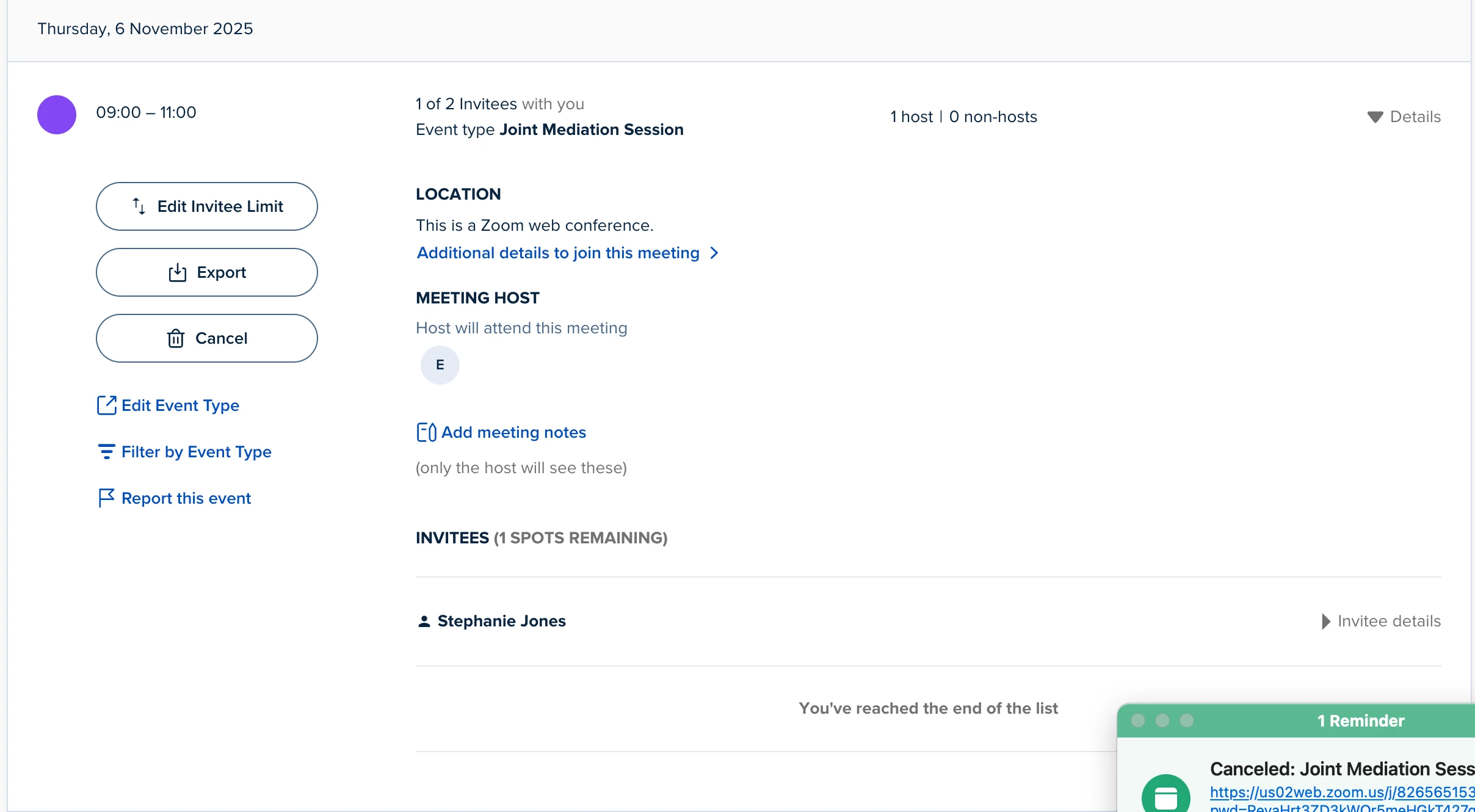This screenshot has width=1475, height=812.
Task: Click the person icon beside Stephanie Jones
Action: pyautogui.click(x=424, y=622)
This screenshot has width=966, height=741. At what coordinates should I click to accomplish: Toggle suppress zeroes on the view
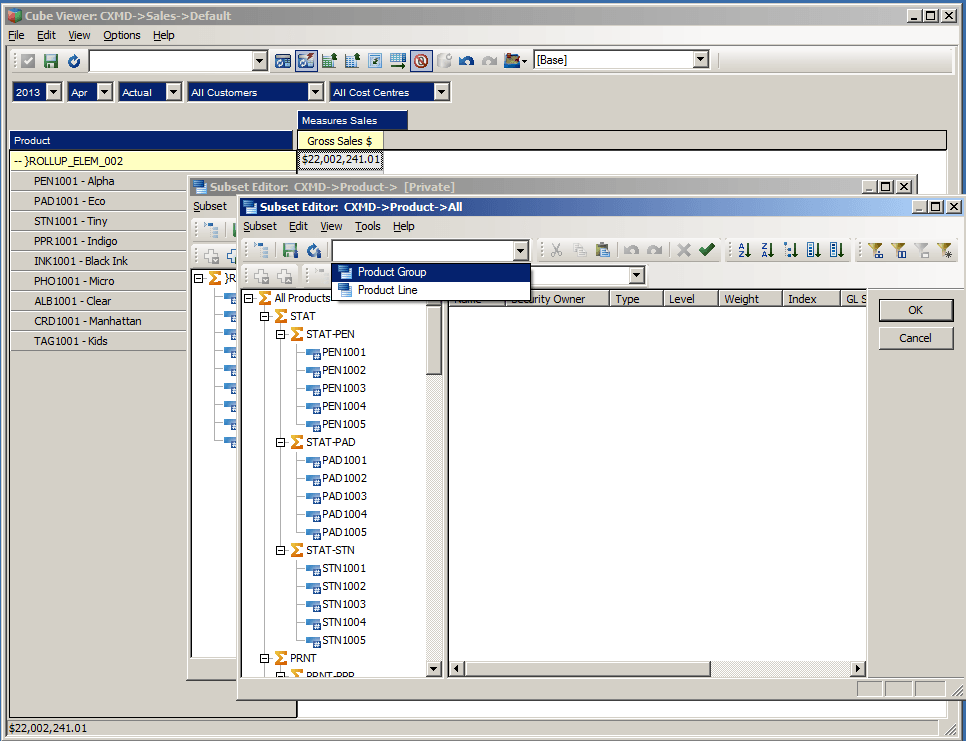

* * *

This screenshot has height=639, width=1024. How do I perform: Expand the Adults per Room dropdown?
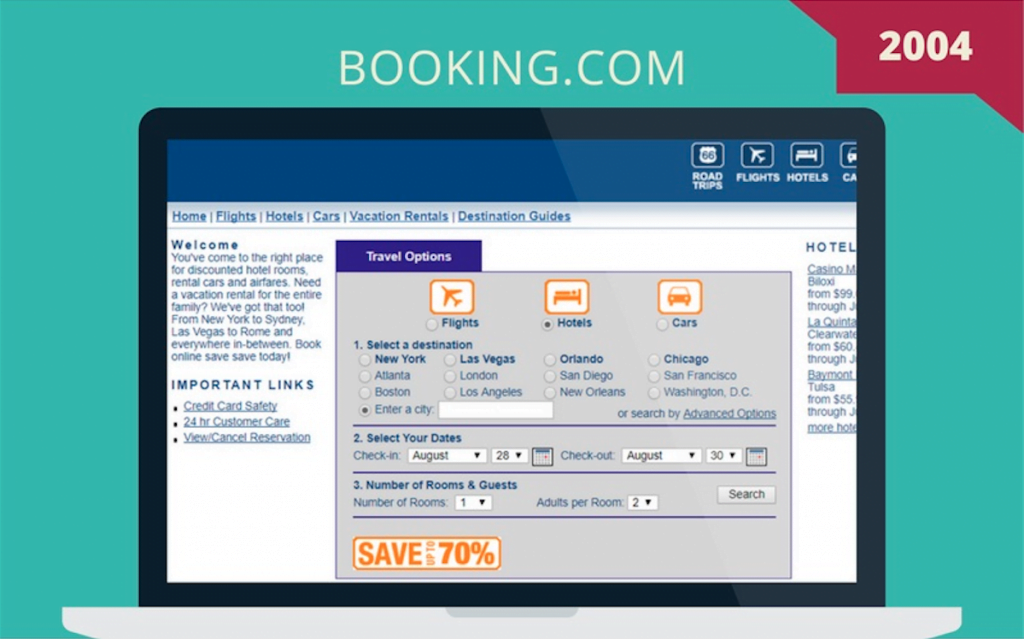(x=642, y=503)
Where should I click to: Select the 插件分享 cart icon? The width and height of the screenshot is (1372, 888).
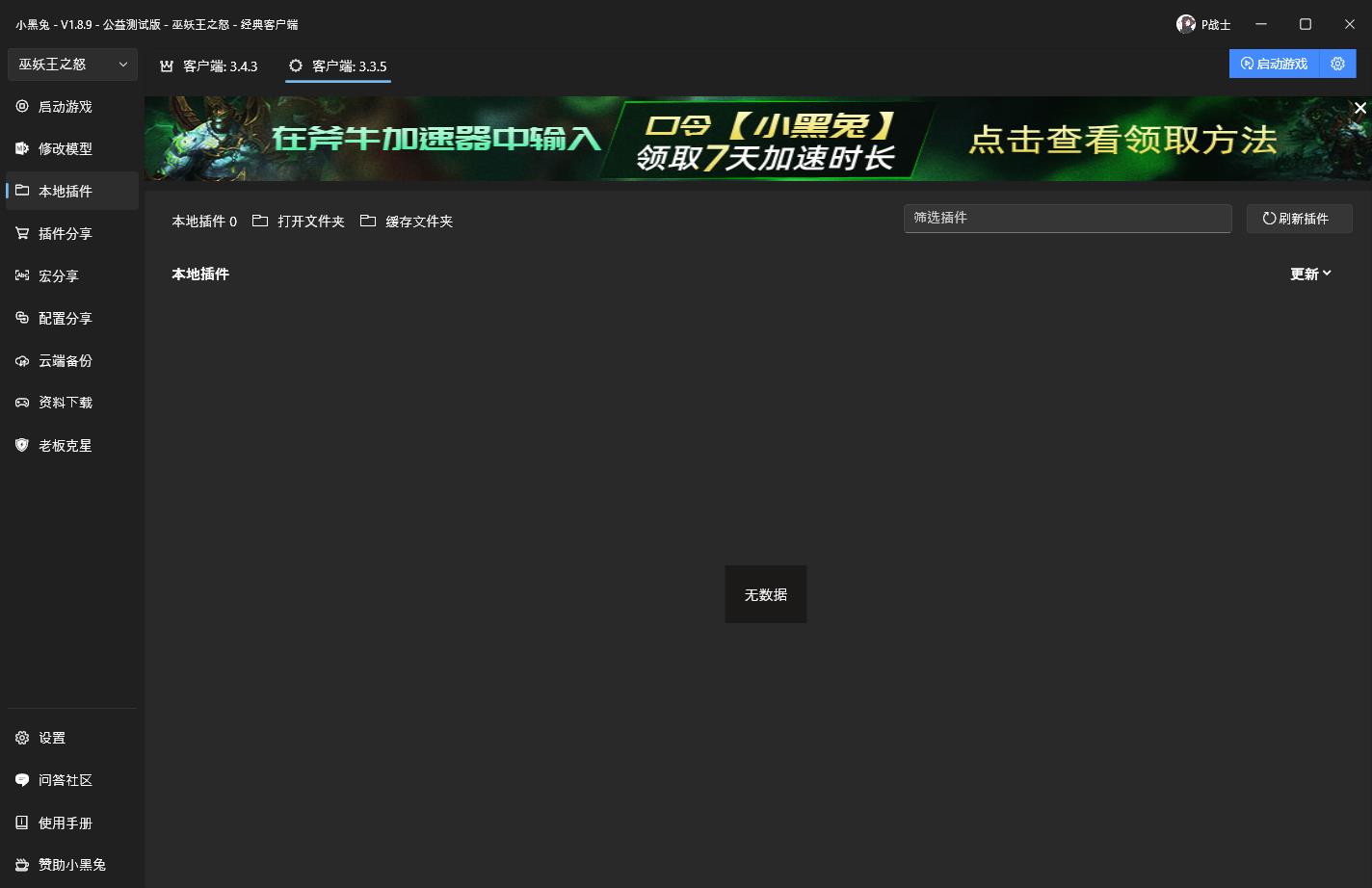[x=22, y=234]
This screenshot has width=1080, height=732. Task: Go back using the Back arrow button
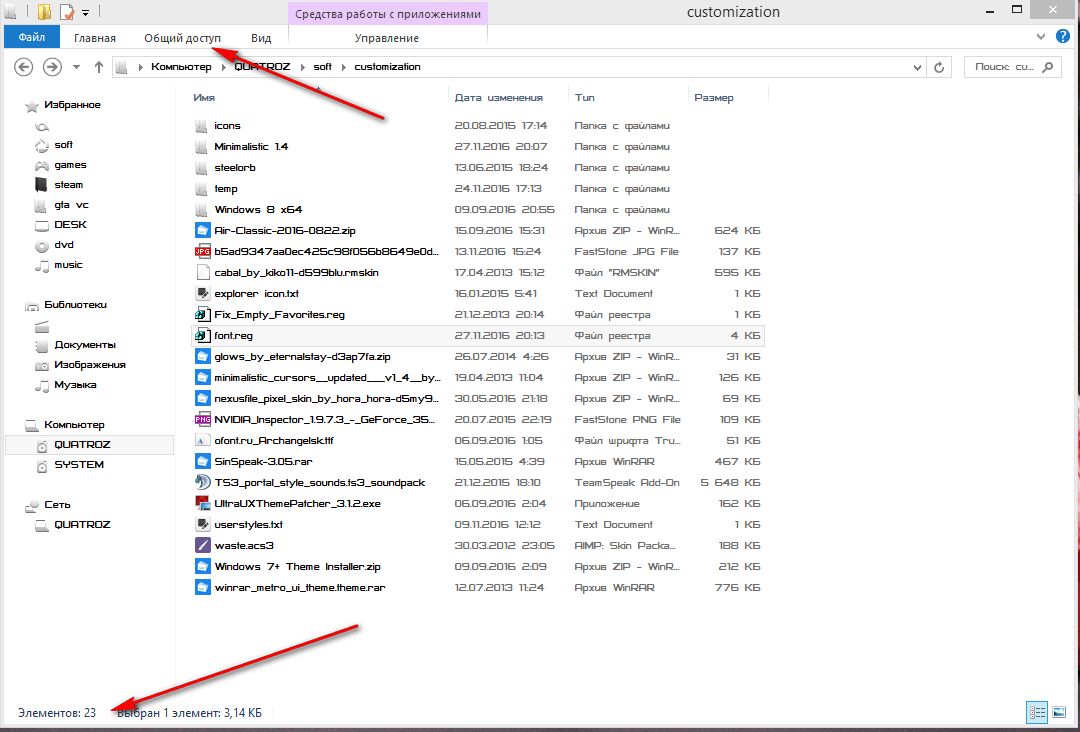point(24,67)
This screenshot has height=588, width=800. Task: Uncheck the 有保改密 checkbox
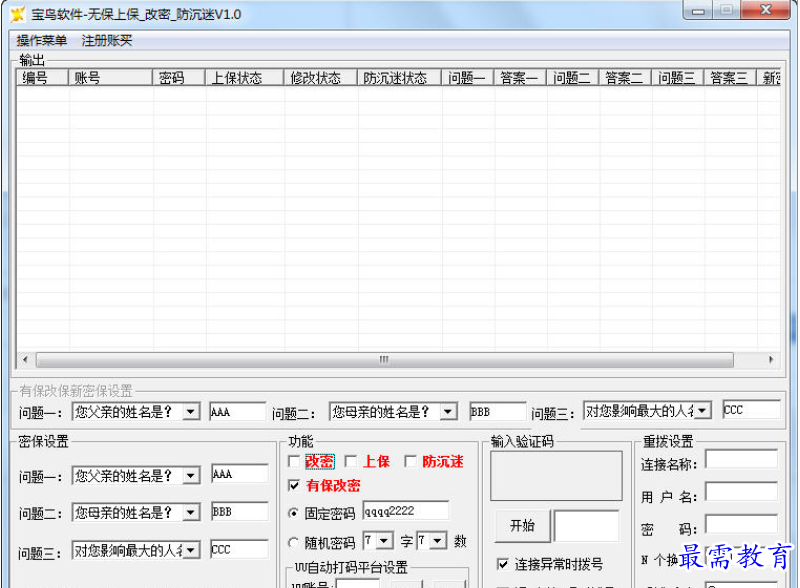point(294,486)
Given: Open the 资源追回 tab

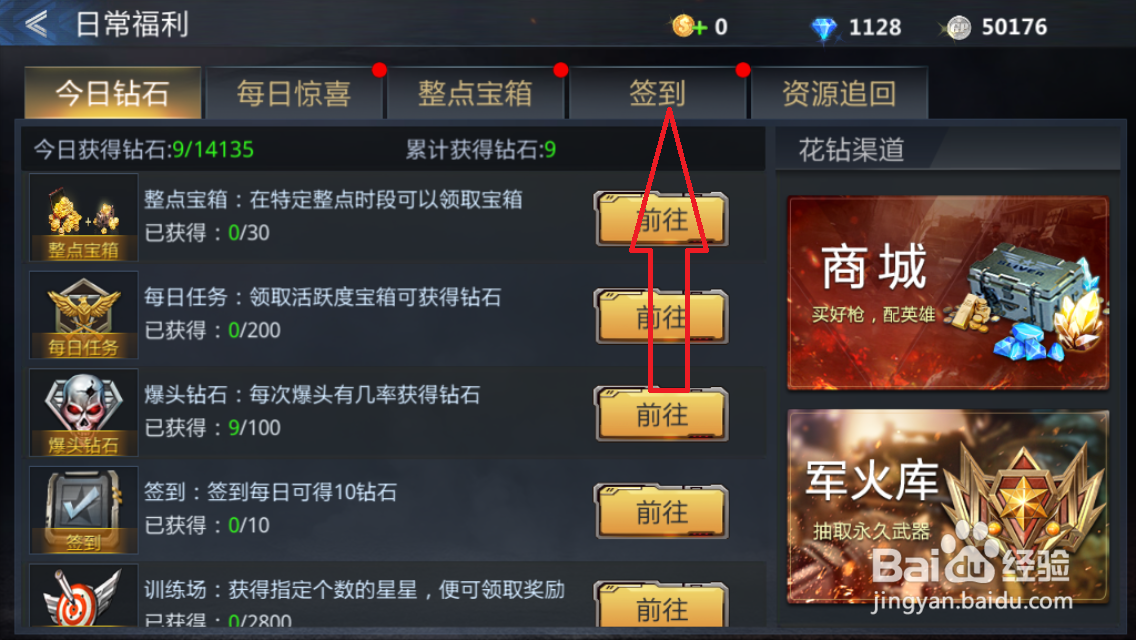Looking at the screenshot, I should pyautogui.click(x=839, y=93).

* * *

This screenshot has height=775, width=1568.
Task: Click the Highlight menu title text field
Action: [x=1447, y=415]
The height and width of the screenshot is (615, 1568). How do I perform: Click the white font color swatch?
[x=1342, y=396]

- **PROBLEM STATEMENT**
Recast the part of the entries that opens with the line containing "This screenshot has height=775, width=1568." and closes with the line containing "[x=1342, y=396]" as a JSON list of strings, one string per line, leaving out blank lines.

- **RESPONSE TO THIS EXERCISE**
[
  "This screenshot has height=775, width=1568.",
  "Task: Click the Highlight menu title text field",
  "Action: [x=1447, y=415]",
  "The height and width of the screenshot is (615, 1568). How do I perform: Click the white font color swatch?",
  "[x=1342, y=396]"
]